Trump, Kanada ile ABD arasındaki suni sınırı kaldırıp
Kanada’yı 51. eyaletimiz yapalım dedi. Başbakanları da valimiz olsun diye de
ekledi.
En çok dillendirilen Trump uygulamalarından biri de Çin’e
uygulanacak olan gümrük vergilerindeki artış.
Şimdi tabloya bakalım.
2024 rakamları daha kesinleşmediği için 2023 rakamlarını tablolaştırdım.
En üst 2 satır ABD 2023 yılı dış ticaret rakamları ve
ABD’nin o yıl oluşan dış ticaret açığı. Bir sonraki satır ABD’nin bütçe açığı.
Ondan sonraki tablo da ABD’nin en çok ticaret açığı verdiği
8 ülke.
Anlatıma şöyle başlayalım; ABD 1971 yılında bir karar verdi.
Artık karşılıksız olarak dolar basacaktı. 1 ons altın = 35 dolar eşitliği
tarihe karışmıştı.
Bu kararın devamı olarak artık ABD yapabildiği kadar ithalat
yapmalıydı. Ne kadar fazla ithalat yaparsa refah o kadar fazla olurdu. Nedeni
ise çok basit. Dolar basma makinası kendisindeydi. Bütün dünya kendi parasını
ticaret ve ödeme aracı olarak kullanıyordu. Her yaptığı ithalat bedava refahtı.

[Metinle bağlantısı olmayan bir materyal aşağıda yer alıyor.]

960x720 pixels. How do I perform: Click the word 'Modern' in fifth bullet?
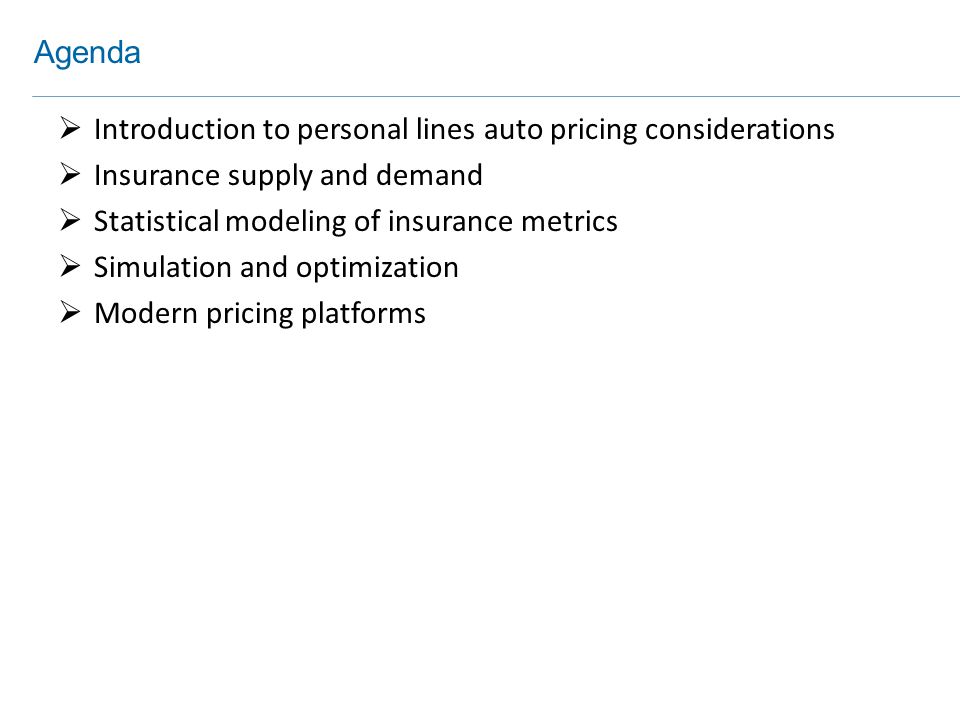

Sadece yapması gereken dolara karşı oluşacak herhangi bir
tehdidi yok edecek silahlı kuvvetlerin beslenmesi idi. Saddam, Kaddafi bunun
için katledildiler. New York’ta müthiş bir finansal sistem kuruldu.

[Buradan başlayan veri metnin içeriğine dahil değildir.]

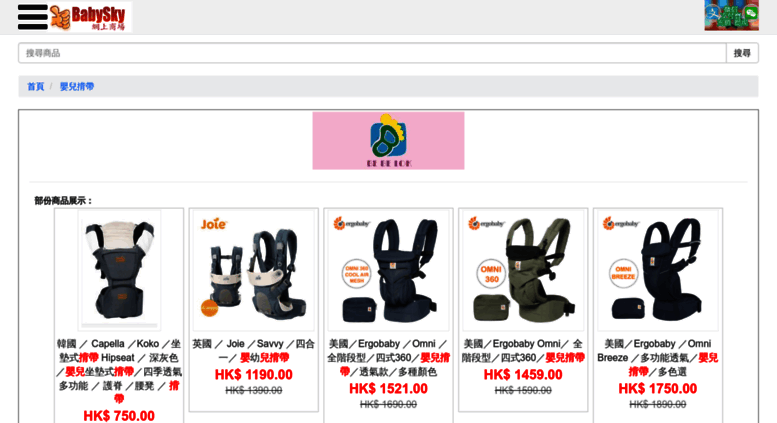Open Ergobaby Omni 360 khaki carrier image
The height and width of the screenshot is (423, 777).
[x=523, y=270]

Dünyanın neredeyse tüm ticaret ödemeleri buradan geçiyordu.
ABD bedavaya bastığı paralarla ithalatını çılgın şekilde
arttırırken, başka yerlerde bir şeyler değişiyordu.
ABD, 2. Dünya Savaşı’ndan sonra dünyadaki üretimin yüzde
50’sine sahipken 2000’lerde bu üstünlük önce Japonya ve Almanya’ya daha sonra
Çin’e geçti. Üretimde üstünlük beraberinde siyasi üstünlüğü de getiriyordu.
Dolar üstünlüğünün devamı askeri harcamaların da müthiş
şekilde beslenmesini getiriyordu.
İşte bu tabloya şimdi tekrar bakmaya başlayalım.
ABD her yıl bütçe açığı vermeye başladı. Vergi gelirleri,
giderleri karşılamıyordu. Bütçe açığını kapatmak için gelir gerekiyordu. Yani
vergi toplamak için üretimi artırmaları ya da ithalat yaptıkları ülkelerden
yapılan ithalat üzerinden gümrük vergisi almaları gerekiyordu.
Bu en akla yatkın çözümdü.
Tabloda en büyük ticaret açığı verilen ülkeler, önce Çin 336
milyar dolar. Sonra Meksika 187 milyar dolar ve Kanada 163 milyar dolar ile
geliyordu. Diğer ülkelerde topun ağzında olan ülkeler.
İşte Trump’ın ne yapacağı.
İthalat devam edecekse, gümrük vergisi alacak. İthalat
pahalı gelirse içeride üretim teşvik edilecek.
İlk akla gelen, yüksek ithalat maliyeti aynı zamanda mal
maliyetinin de yükselmesi ve enflasyon anlamına gelir.
Bir başka gelişme, dikkat edilirse Çin hariç listede bulunan
tüm ülkeler Atlantik sistemi içinde ya da etrafında. ABD bu ülkelerin
ekonomisine darbe vuracak. Buna Atlantik sistemi kendi kendini yiyen bir
canavara dönüşüyor diyebiliriz. Bu uygulamaların daha bir çok yan etkisi
olacak.
Sonuç aslında şudur: ABD ve Atlantik sistemi artık
döndürülemez hale gelmiştir. Trump da sistemi kurtaramayacak.